Tamanha é a importância dessa molécula na vida humana que há um livro inteiro dedicado a ela. Intitulada “Dopamina: a molécula do desejo”, a obra escrita pelo psiquiatra Daniel Lieberman, professor e vice-presidente para assuntos clínicos no departamento de Psiquiatria e Ciências Comportamentais da Universidade George Washington, em parceria com o roteirista e dramaturgo Michael Long, professor de redação na Universidade de Georgetown, foi lançada recentemente no Brasil pela editora Sextante.
Em entrevista exclusiva ao jornal O Globo, Lieberman explica como essa substância influenciou a sobrevivência da espécie humana e como até hoje influencia nossas atitudes em todos os âmbitos da vida – no amor, na criatividade e até mesmo na política. Ele também explica o que podemos fazer para encontrar o equilíbrio delicado entre o desejo e a satisfação.

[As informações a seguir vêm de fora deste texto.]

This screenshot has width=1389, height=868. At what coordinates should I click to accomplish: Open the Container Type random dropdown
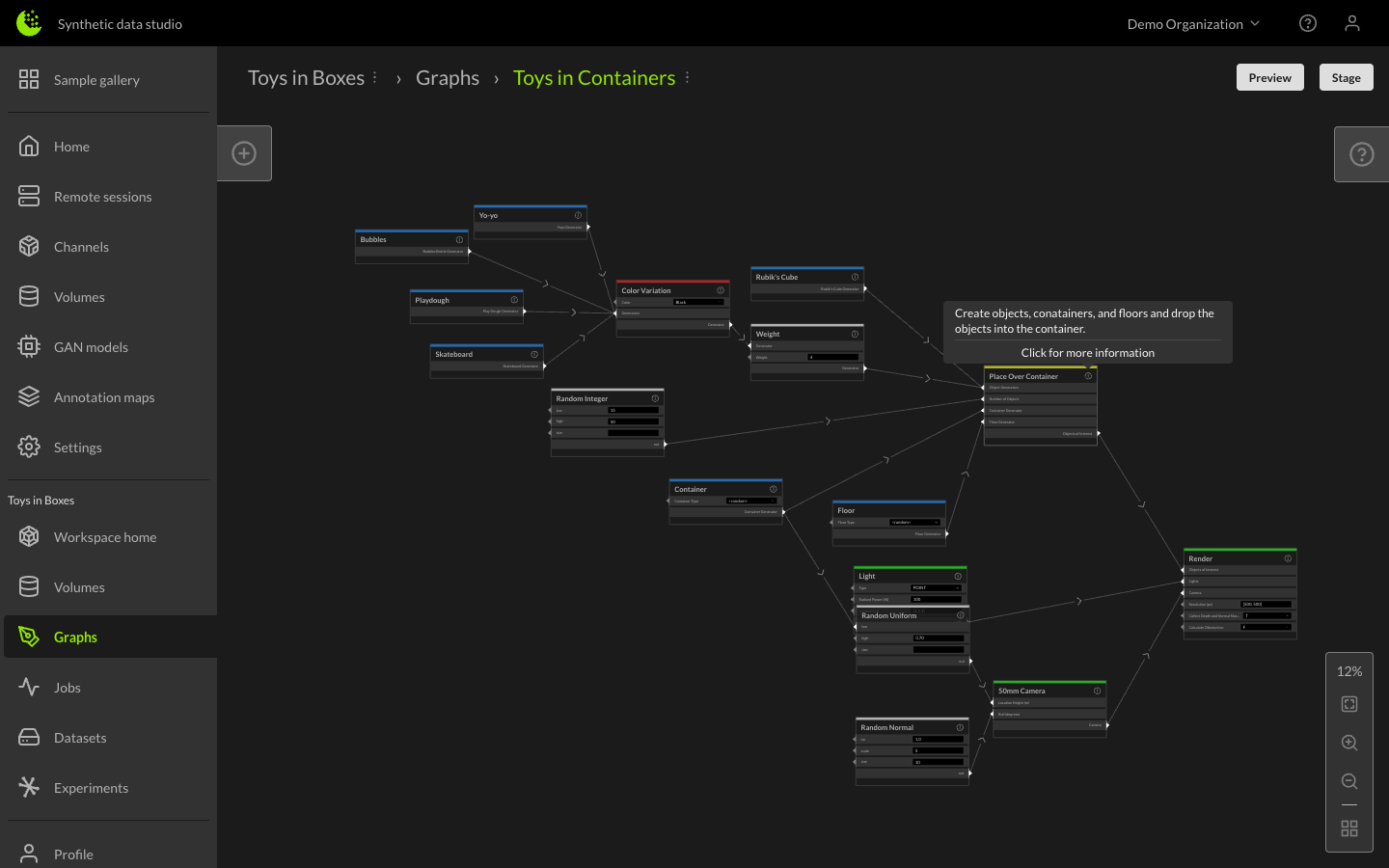[751, 501]
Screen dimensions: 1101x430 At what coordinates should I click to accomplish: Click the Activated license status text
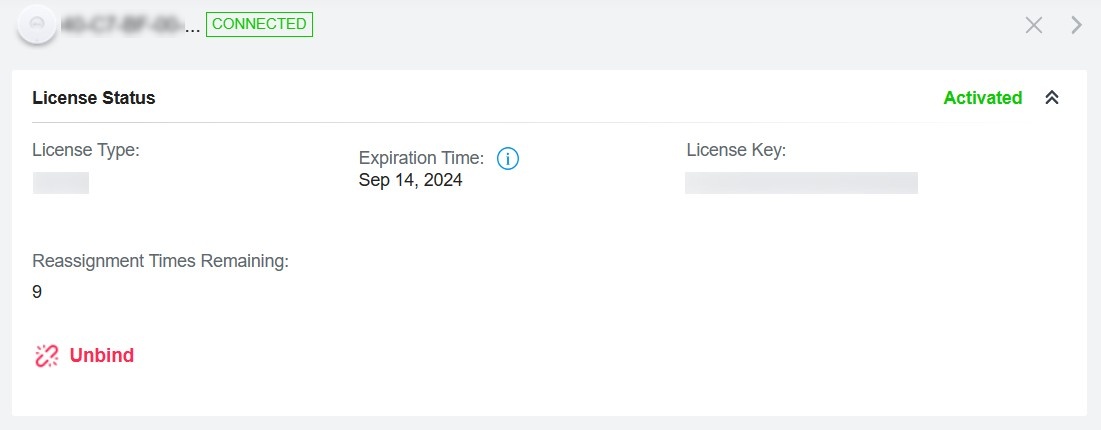[x=982, y=98]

Acompanhe os principais pontos da entrevista:
– Como a dopamina está associada à criatividade? A dopamina busca maximizar os recursos que temos. E assim só se interessa por coisas que são novas. Por exemplo, quando eu estava pensando em comprar esse celular, a dopamina estava muito ativa. Estava me fazendo desejar o celular e me dando vontade de sair e pesquisar qual eu quero. Porém, assim que consegui o celular, a dopamina desligou porque isso se tornou uma realidade. Não era mais uma possibilidade. Então a dopamina é usada para processar coisas que não temos e isso pode facilmente se transformar em processar coisas que não existem. Como quer sempre mais, a dopamina sempre precisa de algo novo. Isso explica metade do aspecto criativo da dopamina. A outra metade é que a dopamina está focada no futuro, não no presente. O presente é o que é. Não podemos mudá-lo. Apenas o futuro é maleável e é aí que a dopamina está envolvida. Uma vez que somos capazes de processar dentro de nossos cérebros coisas que não existem fisicamente, isso abre a porta para a criatividade porque agora podemos pensar sobre o que poderia ser, e então podemos criar coisas úteis que ainda não existem.
– O senhor diz que a dopamina também pode afetar nossa vida amorosa, em especial no que diz respeito à traição. Como funciona essa relação? Apaixonar-se pode ser uma das experiências mais intensas e prazerosas que o ser humano vive ao longo de toda a sua vida. Quando estamos apaixonados, o mundo é novo, com infinitas possibilidades. Com aquela pessoa maravilhosa por quem nos apaixonamos em nossas vidas, nada jamais será o mesmo. É uma sensação absolutamente maravilhosa. E a dopamina desempenha um papel muito importante nisso, porque é sobre sempre querer mais e mais dessa sensação. Mas o problema é que isso não dura para sempre. Em média, a paixão dura cerca de 12 meses e depois a dopamina começa a diminuir e a intensidade daquele sentimento de estar apaixonado também. Nesse ponto, as pessoas costumam cometer um erro. Eles acham que como o sentimento de estar apaixonado, está desaparecendo, talvez isso signifique que esta não é a pessoa certa para elas. Mas isso não é verdade. É assim que o cérebro funciona. O que precisa acontecer é o amor apaixonado evoluir para algo chamado amor companheiro. O amor companheiro não envolve dopamina, mas sim algumas das substâncias químicas do cérebro “aqui e agora”, especificamente a oxitocina. O amor companheiro não tem a intensidade febril do amor apaixonado, mas pode ser muito maravilhoso. Essa pessoa por quem você se apaixonou evolui para seu melhor amigo, alguém que está sempre ao seu lado, em quem você sabe que pode confiar e sua vida se torna cada vez mais profundamente entrelaçada com a dela. E acho que se pode argumentar que, ao longo das décadas, isso é ainda mais maravilhoso do que o amor apaixonado. Se nos deixarmos seduzir pela dopamina que quer a excitação e a novidade, isso vai levar à traição, porque a pessoa acha que precisa da emoção do novo parceiro. Então a dopamina nos colocará em um relacionamento maravilhoso. Mas se não tivermos cuidado, ela também pode arruinar esse relacionamento maravilhoso.
– Existe uma maneira de usar a dopamina a nosso favor? Sim absolutamente. A dopamina é uma ferramenta incrivelmente poderosa e, como qualquer ferramenta poderosa, pode ser muito construtiva. Não há nada melhor do que trabalhar em algo que te excita, e isso é a dopamina te impulsionando.